12 U.S. Code § 3017 - Bonds, debentures, notes and other evidences of indebtedness
The Bank is authorized to obtain funds through the public or private sale of its bonds, debentures, notes, and other evidences of indebtedness. Such obligations shall be issued at such times, bear interest at such rates, and contain such terms and conditions as the Board shall determine: Provided, however, That the amount of such obligations which may be outstanding at any one time pursuant to this section shall not exceed ten times the paid-in capital and surplus of the Bank.
The Bank may purchase its own obligations, and may provide for the sale of any such obligations through a fiscal agent or agents, by negotiation, offer, bid, syndicate sale, or otherwise, and may deliver such obligations by book entry, wire transfer, or such other means as may be appropriate.
Obligations issued under this section shall not be guaranteed by the United States and shall not constitute a debt or obligation of the United States or any agency or instrumentality thereof other than the Bank.
1981—Subsec. (a). Pub. L. 97–35, § 394(g)(1), struck out requirement respecting consultation with the Secretary of the Treasury.

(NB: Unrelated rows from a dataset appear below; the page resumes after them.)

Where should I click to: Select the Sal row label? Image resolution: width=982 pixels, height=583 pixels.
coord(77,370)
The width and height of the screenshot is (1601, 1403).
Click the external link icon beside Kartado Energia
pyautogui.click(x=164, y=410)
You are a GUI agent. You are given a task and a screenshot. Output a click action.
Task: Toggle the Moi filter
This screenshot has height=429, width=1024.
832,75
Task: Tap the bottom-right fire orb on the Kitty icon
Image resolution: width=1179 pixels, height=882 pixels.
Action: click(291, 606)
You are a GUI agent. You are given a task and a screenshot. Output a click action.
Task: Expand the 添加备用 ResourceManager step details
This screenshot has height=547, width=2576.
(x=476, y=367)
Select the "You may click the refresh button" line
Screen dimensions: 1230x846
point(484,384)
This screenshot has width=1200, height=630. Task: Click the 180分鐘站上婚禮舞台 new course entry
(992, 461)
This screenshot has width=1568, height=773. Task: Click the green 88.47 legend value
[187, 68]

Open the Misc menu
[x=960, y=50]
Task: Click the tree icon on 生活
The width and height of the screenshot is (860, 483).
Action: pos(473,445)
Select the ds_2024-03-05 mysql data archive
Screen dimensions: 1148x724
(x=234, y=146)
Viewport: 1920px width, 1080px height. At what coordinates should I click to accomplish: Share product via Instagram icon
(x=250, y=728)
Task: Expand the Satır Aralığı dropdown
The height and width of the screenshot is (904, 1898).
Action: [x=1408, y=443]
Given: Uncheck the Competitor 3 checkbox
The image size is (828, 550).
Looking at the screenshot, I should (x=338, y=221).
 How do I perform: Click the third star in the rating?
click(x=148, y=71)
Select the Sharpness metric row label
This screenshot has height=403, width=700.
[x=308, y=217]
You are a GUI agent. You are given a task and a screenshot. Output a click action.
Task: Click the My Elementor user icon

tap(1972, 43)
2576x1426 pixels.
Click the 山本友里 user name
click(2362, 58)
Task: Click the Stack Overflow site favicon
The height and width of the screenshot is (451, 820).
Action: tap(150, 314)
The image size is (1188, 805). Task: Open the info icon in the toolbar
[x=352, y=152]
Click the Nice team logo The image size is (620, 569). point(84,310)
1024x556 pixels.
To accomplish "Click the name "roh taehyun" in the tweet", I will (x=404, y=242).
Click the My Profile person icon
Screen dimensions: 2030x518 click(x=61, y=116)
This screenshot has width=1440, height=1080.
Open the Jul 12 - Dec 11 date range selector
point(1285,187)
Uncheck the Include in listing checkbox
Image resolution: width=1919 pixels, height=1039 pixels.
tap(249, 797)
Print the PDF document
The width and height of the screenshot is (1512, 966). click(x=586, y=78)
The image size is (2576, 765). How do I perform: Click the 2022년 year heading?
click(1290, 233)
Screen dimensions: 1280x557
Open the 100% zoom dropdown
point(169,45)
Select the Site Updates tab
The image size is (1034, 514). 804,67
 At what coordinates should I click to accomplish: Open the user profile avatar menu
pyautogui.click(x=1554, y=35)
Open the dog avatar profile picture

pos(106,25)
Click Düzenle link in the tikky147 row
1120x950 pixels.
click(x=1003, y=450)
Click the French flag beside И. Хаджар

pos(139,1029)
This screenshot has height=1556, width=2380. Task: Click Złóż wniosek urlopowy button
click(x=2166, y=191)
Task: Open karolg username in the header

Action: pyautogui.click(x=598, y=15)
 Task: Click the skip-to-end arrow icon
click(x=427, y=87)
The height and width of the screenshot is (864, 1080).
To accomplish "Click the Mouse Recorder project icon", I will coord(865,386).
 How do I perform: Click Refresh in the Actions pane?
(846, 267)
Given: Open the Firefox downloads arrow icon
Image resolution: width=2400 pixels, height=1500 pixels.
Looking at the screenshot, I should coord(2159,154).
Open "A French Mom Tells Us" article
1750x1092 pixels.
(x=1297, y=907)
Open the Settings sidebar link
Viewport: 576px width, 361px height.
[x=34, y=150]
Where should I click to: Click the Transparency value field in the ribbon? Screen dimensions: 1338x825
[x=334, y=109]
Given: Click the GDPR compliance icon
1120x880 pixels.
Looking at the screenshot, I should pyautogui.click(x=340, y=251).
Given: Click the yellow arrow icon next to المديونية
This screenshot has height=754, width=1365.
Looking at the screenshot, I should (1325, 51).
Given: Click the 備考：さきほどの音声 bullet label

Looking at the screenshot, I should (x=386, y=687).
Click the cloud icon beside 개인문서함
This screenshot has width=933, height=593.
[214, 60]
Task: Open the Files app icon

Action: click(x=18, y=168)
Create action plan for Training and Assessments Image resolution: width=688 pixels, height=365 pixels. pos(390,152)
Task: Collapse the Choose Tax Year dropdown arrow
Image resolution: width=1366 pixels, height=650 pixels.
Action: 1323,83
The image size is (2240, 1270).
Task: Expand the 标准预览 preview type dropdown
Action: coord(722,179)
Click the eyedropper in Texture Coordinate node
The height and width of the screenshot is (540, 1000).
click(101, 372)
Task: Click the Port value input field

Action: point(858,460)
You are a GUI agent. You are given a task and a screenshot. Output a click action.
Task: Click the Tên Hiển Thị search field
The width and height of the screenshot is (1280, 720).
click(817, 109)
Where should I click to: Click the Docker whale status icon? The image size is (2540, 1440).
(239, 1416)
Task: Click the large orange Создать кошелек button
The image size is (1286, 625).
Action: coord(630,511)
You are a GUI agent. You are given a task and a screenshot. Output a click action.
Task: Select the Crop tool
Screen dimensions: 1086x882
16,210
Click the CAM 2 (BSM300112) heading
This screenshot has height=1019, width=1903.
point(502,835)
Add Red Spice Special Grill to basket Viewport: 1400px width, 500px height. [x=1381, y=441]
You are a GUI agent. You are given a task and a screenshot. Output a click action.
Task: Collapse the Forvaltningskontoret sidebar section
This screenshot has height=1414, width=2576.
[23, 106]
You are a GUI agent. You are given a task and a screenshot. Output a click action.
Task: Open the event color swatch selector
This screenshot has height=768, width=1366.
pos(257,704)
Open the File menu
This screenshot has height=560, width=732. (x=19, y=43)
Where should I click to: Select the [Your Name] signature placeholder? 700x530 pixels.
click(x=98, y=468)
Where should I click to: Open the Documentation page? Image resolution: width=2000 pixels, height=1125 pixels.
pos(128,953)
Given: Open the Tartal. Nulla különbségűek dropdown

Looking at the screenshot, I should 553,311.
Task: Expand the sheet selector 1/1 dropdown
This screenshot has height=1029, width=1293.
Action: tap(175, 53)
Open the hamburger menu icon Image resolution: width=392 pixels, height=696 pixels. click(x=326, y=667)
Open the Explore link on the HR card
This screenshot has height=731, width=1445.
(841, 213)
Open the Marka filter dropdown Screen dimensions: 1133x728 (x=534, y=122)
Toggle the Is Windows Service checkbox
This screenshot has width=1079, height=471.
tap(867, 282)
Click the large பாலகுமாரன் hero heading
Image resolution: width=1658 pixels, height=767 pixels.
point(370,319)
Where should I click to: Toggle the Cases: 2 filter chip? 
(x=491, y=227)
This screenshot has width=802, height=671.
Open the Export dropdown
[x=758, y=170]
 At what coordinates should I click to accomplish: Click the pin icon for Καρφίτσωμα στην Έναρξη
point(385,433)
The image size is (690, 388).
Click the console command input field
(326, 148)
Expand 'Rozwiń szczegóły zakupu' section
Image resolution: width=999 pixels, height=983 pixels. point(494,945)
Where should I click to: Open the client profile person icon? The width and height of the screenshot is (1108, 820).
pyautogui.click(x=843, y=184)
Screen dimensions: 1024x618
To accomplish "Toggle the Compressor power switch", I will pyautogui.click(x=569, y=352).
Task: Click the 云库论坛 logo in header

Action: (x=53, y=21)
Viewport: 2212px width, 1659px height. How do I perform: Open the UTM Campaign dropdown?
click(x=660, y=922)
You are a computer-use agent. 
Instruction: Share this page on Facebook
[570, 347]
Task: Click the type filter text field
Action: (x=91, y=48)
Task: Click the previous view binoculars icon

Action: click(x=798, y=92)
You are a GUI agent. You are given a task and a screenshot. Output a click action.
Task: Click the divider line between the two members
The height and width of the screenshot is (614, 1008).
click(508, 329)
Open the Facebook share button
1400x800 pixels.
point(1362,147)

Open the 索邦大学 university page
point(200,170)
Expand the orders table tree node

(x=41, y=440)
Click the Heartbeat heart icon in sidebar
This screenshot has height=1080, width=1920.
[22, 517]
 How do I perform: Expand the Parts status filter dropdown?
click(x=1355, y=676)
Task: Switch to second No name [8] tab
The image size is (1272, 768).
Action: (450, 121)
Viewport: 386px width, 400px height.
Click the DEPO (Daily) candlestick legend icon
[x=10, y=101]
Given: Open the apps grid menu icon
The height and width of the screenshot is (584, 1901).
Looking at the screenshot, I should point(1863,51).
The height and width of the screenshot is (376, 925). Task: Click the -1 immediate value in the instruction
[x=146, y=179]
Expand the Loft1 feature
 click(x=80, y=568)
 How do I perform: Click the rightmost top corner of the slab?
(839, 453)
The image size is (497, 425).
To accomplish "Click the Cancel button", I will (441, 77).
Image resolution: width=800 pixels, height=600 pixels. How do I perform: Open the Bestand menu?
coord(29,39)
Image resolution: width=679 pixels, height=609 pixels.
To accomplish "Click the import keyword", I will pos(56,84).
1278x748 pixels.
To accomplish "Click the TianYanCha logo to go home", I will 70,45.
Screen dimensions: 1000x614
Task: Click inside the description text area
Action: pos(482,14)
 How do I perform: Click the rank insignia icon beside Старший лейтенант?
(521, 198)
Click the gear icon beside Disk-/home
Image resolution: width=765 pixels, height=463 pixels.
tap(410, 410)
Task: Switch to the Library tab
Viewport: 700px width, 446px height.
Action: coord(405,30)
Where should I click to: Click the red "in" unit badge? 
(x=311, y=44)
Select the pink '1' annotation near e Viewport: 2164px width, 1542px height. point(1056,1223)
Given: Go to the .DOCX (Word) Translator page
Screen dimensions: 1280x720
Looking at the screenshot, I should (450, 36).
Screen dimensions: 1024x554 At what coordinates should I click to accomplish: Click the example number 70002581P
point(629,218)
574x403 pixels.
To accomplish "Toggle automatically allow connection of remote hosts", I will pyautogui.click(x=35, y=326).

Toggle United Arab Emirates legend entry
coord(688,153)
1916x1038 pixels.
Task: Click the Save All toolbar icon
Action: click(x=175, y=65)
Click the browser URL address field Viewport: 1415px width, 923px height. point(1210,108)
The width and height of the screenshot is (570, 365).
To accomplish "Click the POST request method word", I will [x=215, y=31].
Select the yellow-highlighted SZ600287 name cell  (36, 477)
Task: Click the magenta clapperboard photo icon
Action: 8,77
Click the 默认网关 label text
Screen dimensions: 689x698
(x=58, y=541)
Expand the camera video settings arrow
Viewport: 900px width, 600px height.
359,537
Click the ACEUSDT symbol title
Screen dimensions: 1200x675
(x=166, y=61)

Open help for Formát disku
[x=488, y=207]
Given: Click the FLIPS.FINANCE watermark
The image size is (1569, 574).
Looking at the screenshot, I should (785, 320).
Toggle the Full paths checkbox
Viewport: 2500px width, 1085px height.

Subsecs. (b) to (d). Pub. L. 97–35, § 396(d), redesignated subsecs. (c) and (d) as (b) and (c), respectively, and struck out former subsec. (b) relating to discretionary authority for issuance to and purchase by Secretary of Treasury.
Amendment by section 396(d) of Pub. L. 97–35 effective on the day after the Final Government Equity Redemption Date (Dec. 31, 1981), see section 396(i) of Pub. L. 97–35, set out as a note under section 3011 of this title.